Nonlinear free vibration of shear deformable sandwich beam with a functionally graded porous core

• Nonlinear free vibration characteristics of sandwich porous beams are investigated.
• The governing equations are solved by Ritz method and a direct iterative algorithm.
• The influence of non-uniform and uniform porosity distributions is studied in detail.
• The effects of porosity coefficient, slenderness ratio and thickness ratio are discussed.
• The symmetric nonlinear porosity distribution offers the best vibration performance.

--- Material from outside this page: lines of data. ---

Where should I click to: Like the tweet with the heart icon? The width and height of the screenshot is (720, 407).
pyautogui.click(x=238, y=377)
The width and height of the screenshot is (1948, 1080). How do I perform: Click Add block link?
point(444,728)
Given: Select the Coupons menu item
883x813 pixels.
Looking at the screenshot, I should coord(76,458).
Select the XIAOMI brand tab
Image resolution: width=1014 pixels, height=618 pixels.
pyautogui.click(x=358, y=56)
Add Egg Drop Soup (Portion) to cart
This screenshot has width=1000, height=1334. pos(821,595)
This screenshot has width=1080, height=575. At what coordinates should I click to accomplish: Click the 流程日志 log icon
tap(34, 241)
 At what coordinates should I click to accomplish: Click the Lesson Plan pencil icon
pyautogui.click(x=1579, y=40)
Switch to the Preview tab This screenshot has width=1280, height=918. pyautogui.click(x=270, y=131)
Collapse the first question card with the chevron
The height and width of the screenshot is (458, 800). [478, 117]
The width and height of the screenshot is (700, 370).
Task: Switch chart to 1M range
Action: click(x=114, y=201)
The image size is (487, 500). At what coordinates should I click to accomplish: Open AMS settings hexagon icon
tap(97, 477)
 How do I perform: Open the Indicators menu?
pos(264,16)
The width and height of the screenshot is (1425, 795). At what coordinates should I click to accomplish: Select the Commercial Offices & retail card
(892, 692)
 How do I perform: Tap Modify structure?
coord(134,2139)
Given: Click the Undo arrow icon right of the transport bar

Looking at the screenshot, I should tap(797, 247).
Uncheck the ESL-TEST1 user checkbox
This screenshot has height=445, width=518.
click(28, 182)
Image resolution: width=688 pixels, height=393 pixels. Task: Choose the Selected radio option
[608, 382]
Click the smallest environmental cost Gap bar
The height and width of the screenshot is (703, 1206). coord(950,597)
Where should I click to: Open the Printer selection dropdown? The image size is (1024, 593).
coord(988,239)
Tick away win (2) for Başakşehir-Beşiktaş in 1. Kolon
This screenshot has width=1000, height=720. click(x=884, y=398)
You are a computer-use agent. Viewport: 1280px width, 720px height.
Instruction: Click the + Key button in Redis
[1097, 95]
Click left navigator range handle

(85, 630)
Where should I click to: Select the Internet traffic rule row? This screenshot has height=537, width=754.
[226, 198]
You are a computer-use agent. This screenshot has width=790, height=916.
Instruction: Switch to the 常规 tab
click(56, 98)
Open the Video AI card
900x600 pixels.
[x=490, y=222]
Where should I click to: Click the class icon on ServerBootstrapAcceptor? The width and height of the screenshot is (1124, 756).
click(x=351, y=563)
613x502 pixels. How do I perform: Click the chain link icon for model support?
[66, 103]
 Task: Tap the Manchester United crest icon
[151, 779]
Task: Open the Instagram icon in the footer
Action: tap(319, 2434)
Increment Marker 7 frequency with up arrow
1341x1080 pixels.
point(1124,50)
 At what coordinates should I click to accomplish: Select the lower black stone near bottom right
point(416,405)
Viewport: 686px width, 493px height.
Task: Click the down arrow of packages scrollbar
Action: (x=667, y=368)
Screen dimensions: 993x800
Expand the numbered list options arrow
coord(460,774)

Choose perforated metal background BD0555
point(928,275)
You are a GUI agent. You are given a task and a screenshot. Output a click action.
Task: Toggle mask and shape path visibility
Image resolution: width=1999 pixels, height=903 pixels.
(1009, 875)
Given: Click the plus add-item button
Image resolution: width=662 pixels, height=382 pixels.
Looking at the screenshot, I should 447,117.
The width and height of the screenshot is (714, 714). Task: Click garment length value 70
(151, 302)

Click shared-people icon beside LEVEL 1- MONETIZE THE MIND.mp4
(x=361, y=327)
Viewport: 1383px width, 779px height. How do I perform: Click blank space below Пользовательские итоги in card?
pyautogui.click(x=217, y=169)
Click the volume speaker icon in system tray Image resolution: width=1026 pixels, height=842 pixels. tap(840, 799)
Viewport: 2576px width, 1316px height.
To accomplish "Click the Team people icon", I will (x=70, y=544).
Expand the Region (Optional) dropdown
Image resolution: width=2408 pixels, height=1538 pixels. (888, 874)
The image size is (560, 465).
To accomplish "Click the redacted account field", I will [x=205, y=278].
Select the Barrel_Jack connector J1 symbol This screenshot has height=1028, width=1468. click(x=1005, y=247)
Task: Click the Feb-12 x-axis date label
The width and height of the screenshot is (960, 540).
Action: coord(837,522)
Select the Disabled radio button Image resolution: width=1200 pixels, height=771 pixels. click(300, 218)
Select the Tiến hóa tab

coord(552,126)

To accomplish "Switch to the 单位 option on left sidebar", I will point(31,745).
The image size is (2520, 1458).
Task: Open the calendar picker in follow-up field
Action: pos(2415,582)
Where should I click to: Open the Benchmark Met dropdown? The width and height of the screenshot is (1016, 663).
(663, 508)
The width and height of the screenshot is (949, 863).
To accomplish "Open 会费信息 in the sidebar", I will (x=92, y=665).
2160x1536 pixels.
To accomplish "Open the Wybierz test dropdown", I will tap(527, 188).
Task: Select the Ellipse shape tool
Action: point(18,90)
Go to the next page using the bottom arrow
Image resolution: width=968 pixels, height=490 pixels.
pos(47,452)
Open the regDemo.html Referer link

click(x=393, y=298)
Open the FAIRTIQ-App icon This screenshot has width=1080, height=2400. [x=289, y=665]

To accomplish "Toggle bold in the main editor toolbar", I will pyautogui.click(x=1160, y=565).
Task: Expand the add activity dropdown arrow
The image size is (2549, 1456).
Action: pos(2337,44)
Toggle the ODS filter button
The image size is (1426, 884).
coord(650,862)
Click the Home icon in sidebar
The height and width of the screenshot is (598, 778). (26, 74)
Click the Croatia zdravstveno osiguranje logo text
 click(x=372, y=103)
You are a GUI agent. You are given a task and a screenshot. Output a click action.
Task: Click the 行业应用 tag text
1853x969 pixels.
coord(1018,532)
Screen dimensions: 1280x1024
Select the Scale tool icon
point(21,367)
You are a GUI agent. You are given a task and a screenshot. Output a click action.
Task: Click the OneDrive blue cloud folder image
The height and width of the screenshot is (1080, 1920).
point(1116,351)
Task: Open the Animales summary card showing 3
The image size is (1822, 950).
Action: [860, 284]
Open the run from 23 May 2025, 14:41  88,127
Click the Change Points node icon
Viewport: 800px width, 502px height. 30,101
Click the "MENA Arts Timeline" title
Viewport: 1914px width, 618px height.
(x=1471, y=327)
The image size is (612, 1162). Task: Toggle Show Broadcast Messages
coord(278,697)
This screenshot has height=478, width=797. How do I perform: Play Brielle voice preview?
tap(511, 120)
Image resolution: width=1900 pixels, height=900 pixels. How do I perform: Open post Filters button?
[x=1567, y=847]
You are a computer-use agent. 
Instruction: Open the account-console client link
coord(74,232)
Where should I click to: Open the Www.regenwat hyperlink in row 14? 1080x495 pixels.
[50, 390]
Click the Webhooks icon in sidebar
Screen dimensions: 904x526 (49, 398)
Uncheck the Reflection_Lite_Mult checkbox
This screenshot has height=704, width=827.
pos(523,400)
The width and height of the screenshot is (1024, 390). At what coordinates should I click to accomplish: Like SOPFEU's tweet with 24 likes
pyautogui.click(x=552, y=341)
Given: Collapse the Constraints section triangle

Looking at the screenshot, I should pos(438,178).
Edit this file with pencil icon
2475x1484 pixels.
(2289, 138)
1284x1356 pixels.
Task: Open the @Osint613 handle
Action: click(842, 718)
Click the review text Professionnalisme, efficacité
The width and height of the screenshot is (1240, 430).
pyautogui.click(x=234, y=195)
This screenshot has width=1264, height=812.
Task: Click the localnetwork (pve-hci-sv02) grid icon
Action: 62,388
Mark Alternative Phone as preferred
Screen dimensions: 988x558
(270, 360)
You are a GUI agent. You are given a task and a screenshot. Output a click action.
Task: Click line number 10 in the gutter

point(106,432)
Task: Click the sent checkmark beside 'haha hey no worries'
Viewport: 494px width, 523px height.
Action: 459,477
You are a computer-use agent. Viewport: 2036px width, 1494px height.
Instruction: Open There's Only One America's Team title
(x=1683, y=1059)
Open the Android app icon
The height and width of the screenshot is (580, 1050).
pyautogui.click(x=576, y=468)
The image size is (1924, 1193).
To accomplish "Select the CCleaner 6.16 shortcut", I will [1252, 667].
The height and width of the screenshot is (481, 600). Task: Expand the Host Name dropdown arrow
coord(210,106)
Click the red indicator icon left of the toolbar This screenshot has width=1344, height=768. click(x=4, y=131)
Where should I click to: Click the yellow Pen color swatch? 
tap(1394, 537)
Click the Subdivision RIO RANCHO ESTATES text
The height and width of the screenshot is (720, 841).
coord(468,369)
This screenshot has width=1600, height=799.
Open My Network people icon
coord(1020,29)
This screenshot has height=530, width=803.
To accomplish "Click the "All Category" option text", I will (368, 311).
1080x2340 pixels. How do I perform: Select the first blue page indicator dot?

The nonlinear free vibration behavior of shear deformable sandwich porous beam is investigated in this paper within the context of Timoshenko beam theory. The proposed beam is composed of two face layers and a functionally graded porous core which contains internal pores following different porosity distributions. Two non-uniform functionally graded distributions are considered in this paper based on the equivalent beam mass, associated with a uniform distribution for purpose of comparison. The elastic moduli and mass density are assumed to vary along the thickness direction in terms of the coefficients of porosity and mass density, whose relationship is determined by employing the typical mechanical characteristic of an open-cell metal foam. The Ritz method and von Kármán type nonlinear strain-displacement relationships are applied to derive the equation system, which governs the nonlinear vibration behavior of sandwich porous beams under hinged or clamped end supports. A direct iterative algorithm is then used to solve the governing equation system to predict the linear and nonlinear frequencies which are presented by a detailed numerical study to discuss the effects of porosity coefficient, slenderness ratio, thickness ratio and to compare the varying porosity distributions and boundary conditions, providing a feasible way to improve the vibration behavior of sandwich porous beams.